HPZZ21

The Communication Complexity of Set Intersection and Multiple Equality Testing

In this paper we explore fundamental problems in randomized communication complexity such as computing Set Intersection on sets of size k and Equality Testing between vectors of length k. Sağlam and Tardos [FOCS 2013] and Brody et al. [Algorithmica 2016] showed that for these types of problems, one can achieve optimal communication volume of O(k) bits, with a randomized protocol that takes O(log^* k) rounds. They also proved that this is one point along the optimal round-communication trade-off curve.

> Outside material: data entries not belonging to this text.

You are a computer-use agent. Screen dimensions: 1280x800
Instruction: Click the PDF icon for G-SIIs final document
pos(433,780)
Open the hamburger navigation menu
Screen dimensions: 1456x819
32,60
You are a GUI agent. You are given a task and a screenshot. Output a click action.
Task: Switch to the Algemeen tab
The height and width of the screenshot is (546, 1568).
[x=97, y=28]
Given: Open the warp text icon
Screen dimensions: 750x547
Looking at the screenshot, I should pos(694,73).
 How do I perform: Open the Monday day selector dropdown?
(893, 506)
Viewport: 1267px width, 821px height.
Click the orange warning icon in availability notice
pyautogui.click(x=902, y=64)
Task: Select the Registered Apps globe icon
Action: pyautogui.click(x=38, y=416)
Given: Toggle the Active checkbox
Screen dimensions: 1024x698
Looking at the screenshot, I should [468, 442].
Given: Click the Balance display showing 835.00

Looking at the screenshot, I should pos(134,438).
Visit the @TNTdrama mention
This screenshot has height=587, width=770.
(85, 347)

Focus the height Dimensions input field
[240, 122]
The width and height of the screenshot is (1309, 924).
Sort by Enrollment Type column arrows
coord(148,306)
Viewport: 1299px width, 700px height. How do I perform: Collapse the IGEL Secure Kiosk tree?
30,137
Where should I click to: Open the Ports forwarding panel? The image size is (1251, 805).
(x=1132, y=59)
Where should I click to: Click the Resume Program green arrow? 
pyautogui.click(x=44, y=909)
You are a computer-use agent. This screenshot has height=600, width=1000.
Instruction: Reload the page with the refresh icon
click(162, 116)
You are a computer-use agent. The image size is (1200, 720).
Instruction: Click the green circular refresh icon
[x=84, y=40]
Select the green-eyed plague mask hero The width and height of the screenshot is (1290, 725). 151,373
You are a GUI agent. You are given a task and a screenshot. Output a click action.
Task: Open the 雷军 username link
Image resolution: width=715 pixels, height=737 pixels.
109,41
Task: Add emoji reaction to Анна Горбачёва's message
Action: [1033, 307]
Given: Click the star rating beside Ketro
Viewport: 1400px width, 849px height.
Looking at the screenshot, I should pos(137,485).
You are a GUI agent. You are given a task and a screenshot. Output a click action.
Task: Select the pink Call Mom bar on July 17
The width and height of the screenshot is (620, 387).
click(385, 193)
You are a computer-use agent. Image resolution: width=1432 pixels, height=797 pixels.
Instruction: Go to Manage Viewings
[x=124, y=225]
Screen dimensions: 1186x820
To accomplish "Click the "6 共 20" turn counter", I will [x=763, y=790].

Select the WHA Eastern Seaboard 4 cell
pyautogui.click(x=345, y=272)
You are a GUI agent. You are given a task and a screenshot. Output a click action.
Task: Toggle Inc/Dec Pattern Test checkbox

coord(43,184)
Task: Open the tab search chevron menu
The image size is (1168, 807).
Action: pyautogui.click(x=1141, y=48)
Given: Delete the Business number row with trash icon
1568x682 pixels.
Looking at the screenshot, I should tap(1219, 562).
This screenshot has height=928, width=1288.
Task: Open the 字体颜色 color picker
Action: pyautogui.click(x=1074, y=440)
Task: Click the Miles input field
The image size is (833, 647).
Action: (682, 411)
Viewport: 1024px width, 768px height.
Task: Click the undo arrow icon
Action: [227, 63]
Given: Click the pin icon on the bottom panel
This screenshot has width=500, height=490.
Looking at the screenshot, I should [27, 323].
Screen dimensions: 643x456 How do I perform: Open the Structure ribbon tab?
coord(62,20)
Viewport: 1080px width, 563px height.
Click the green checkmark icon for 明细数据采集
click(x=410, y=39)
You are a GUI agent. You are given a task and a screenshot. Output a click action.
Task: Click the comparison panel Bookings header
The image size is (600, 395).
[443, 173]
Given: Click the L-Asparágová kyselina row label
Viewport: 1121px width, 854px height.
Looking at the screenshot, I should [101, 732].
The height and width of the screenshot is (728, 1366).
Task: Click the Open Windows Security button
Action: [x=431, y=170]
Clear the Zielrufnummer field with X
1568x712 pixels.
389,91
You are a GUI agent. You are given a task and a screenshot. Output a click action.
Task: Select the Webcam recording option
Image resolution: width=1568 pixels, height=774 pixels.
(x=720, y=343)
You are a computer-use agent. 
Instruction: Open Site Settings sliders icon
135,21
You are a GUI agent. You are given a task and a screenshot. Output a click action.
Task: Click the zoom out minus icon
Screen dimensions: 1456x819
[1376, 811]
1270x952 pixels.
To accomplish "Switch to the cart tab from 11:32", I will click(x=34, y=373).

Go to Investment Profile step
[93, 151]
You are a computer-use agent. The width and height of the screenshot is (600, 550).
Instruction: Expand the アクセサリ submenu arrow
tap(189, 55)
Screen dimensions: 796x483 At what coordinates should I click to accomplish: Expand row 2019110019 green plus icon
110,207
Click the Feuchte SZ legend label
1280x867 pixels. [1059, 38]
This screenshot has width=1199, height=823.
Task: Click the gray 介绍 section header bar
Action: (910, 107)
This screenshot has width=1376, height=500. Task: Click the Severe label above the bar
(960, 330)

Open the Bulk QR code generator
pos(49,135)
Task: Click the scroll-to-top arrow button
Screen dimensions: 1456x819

Aside from rounds and communication volume, there is a third parameter of interest, namely the error probability p_{err}, which we write 2^{-E}. It is straightforward to show that protocols for Set Intersection or Equality Testing need to send at least Ω(k+E) bits, regardless of the number of rounds. Is it possible to simultaneously achieve optimality in all three parameters, namely O(k+E) communication and O(log^* k) rounds?

In this paper we prove that there is no universally optimal algorithm, and we complement the existing round-communication trade-offs [FOCS 2013, Algorithmica 2016] with a new trade-off between rounds, communication, and probability of error. In particular, any protocol for solving Multiple Equality Testing in r rounds with failure probability p_{err}=2^{-E} has communication volume Ω(Ek^{1/r}). We present several algorithms for Multiple Equality Testing (and its variants) that match or nearly match our lower bound and the lower bound of [FOCS 2013, Algorithmica 2016]. Lower bounds on Equality Testing extend to Set Intersection, for every r, k, and p_{err} (which is trivial); in the reverse direction, we prove that upper bounds on Equality Testing for r, k, p_{err} imply similar upper bounds on Set Intersection with parameters r+1, k, and p_{err}.

Our original motivation for considering p_{err} as an independent parameter came from the problem of enumerating triangles in distributed (CONGEST) networks having maximum degree Δ. We prove that this problem can be solved in O(Δ / log n + log log Δ) time with high probability 1-1/poly(n). This beats the trivial (deterministic) O(Δ)-time algorithm and is superior to the Õ(n^{1/3}) algorithm of [SODA 2019, PODC 2019] when Δ=Õ(n^{1/3}).